God can make exceptions, and He made an exception in the case of immorality. The word immorality means fornication. It is a broad word and includes all kinds of sexual unfaithfulness. So where sexual unfaithfulness occurs, then divorce and remarriage is allowed by God. As noted in the last study, this is in the case where there is persistent sexual unfaithfulness with no indication of remorse or willingness to cease the activity. If a spouse commits sexual immorality but seeks forgiveness and indicates a willingness to cease the activity, then the other spouse ought to be ready to forgive. There is no limit to forgiveness and Christ covered that in Matthew 18:21,22. We are to forgive one another as Christ has forgiven us (see Ephesians 4:32). This takes special grace from God in those situations, but forgiveness is to characterize us as believers.
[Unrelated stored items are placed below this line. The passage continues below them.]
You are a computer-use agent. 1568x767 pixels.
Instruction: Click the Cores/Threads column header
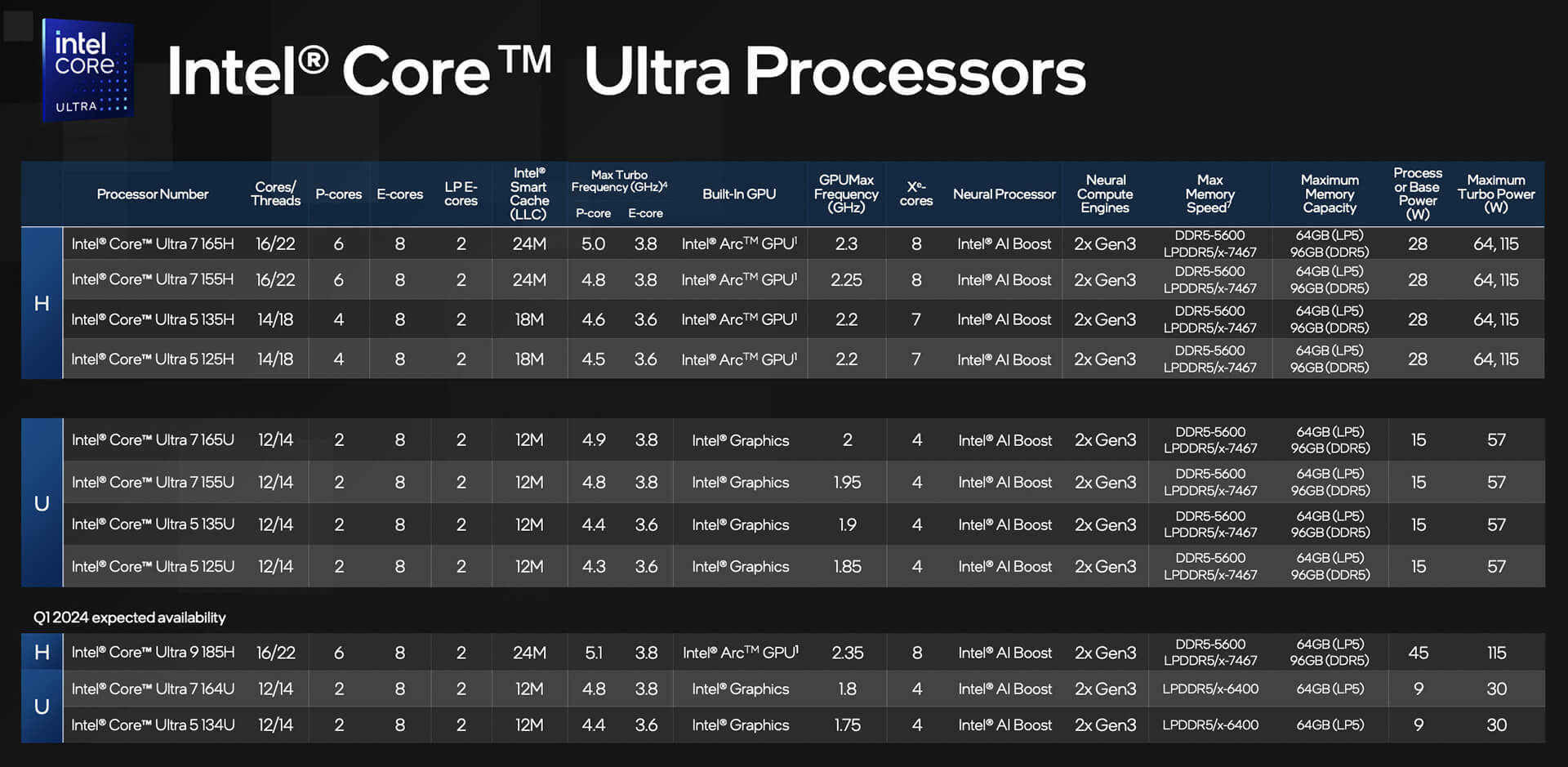click(x=275, y=194)
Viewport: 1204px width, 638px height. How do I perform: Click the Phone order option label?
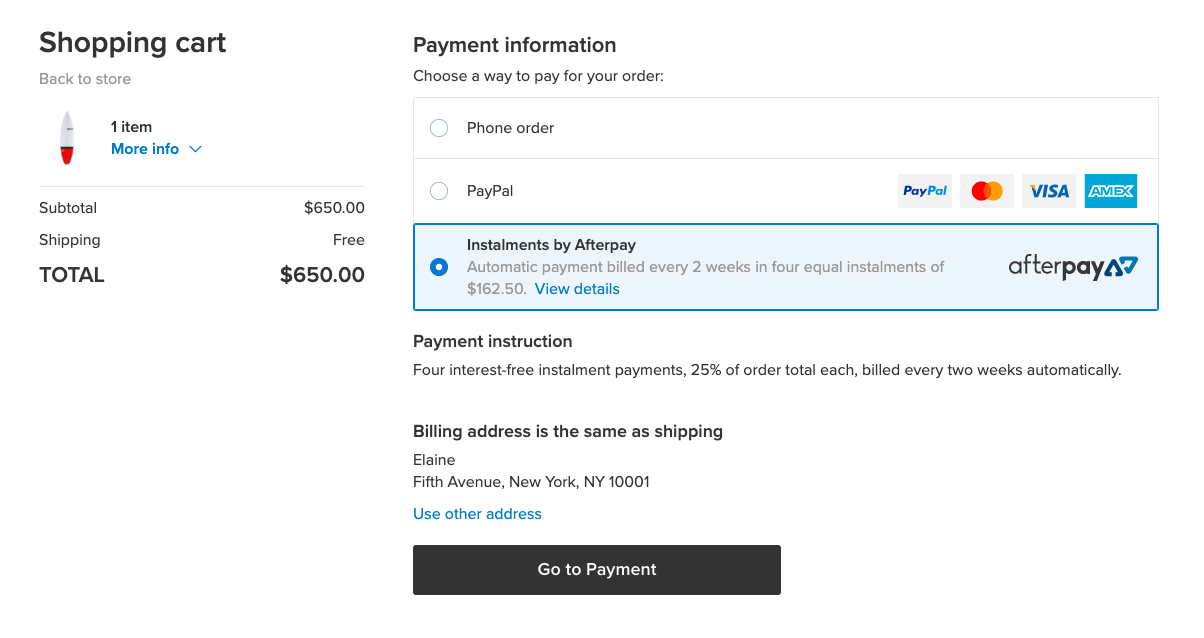pos(510,128)
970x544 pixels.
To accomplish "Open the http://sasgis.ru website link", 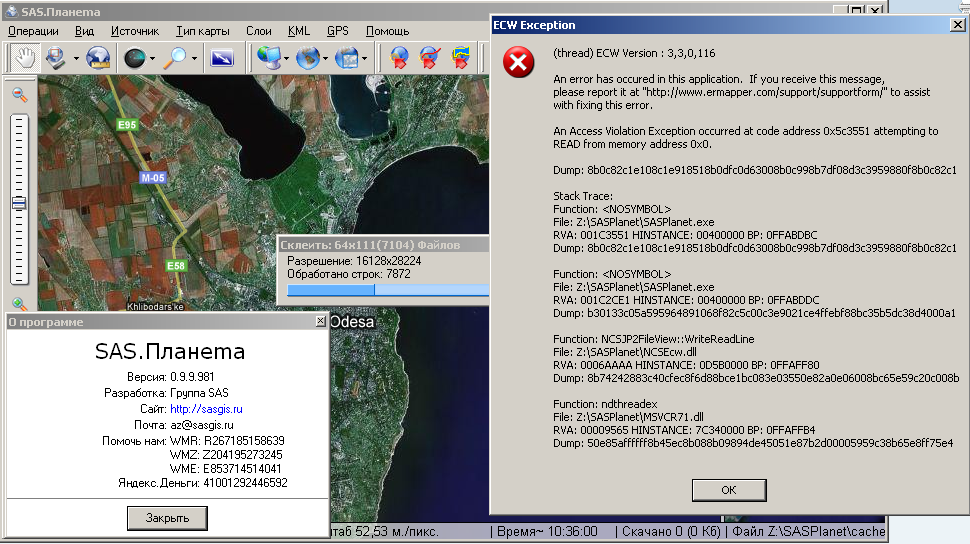I will click(206, 409).
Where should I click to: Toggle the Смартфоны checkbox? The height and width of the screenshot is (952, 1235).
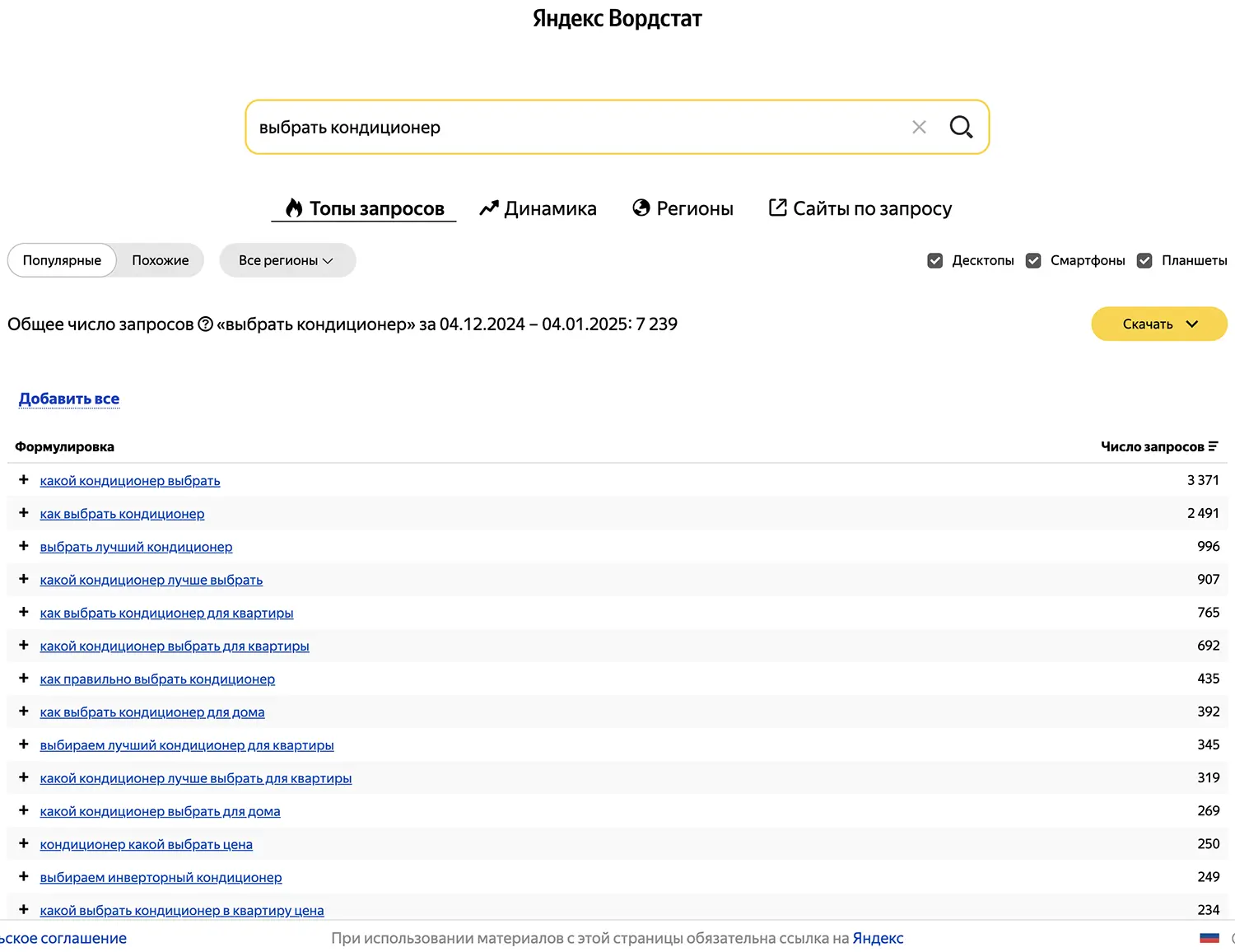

If a spouse persists in immorality, then there is the provision and the allowance for the breaking of the marriage. This fits the Old Testament pattern noted in the last study in Leviticus 18 and 20 where sexual unfaithfulness was punished by death under the Mosaic Law and the marriage was effectively ended freeing the other spouse for remarriage. In Matthew 19 Jesus indicated that sexual immorality still provides for the breaking of that relationship and the establishing of a new marriage. This was also a pattern that God followed in His relationship with Israel. God spiritually was married to Israel, but Israel was immoral in the spiritual realm and God divorced Israel.
The first part of Jeremiah 3 lays out Israel’s unfaithfulness. The context of Jeremiah is that the Northern ten tribes, called Israel, have been carried away into captivity. The Southern two tribes, Judah and Benjamin, are the observers. God speaks about the unfaithfulness of His people and says they have become a harlot in Jeremiah 3:1, “You are a harlot with many lovers.” In Jeremiah 3:2, He asks if there is a place that they have not committed harlotry. They have gone up on all the hills, on all the high places, and worshipped other gods. God says that is spiritual immorality, spiritual harlotry. Then God said He divorced faithless Israel and sent her away. Jeremiah 3:8, “And I saw that for all the adulteries of faithless Israel, I had sent her away and given her a writ of divorce.” What did He do? He sent the Northern tribes into captivity. Assyria came down and carried the Northern kingdom into captivity. God said He sent her away and He gave her a bill of divorce. So for spiritual unfaithfulness, God divorced the nation Israel. In the previous study, God’s pattern of restoring Israel to Himself was noted in Hosea 3, showing His great mercy and grace and forgiveness. But the point in Jeremiah was that God had the right and the prerogative because of unfaithfulness to divorce His wife and put her away.
So in the discussion in Matthew 19, Jesus was simply following the pattern that was already laid out in the Old Testament. Marriage is a binding relationship, and except where there is persistent sexual unfaithfulness, it is a bond that cannot be broken.
Matthew 19 does not contain all the New Testament has to say on the subject of divorce. Paul later elaborated on the matter and gave further insights on situations where divorce could occur. First Corinthians 7 gives a more complete picture of the subject of divorce as it is set down in the New Testament.
In 1 Corinthians 7 Paul was dealing with situations that existed in the church at Corinth. This church had many problems, and one of the problem areas was the marriage relationship. The church had gotten all kinds of distorted ideas about marriage. So Paul wrote about some of the responsibilities that exist between a husband and wife in the sexual area. 1 Corinthians 7:4 says that the wife’s body belongs to the husband and the husband’s body belongs to the wife. The wife is to use her body to fulfill her husband’s needs; and the husband is to use his body to fulfill and meet his wife’s needs. That provides pretty clear Scriptural guidelines and instruction for the marriage relationship. Evidently some of the Corinthians thought to be more spiritual they ought to abstain from sex even in the marriage relationship.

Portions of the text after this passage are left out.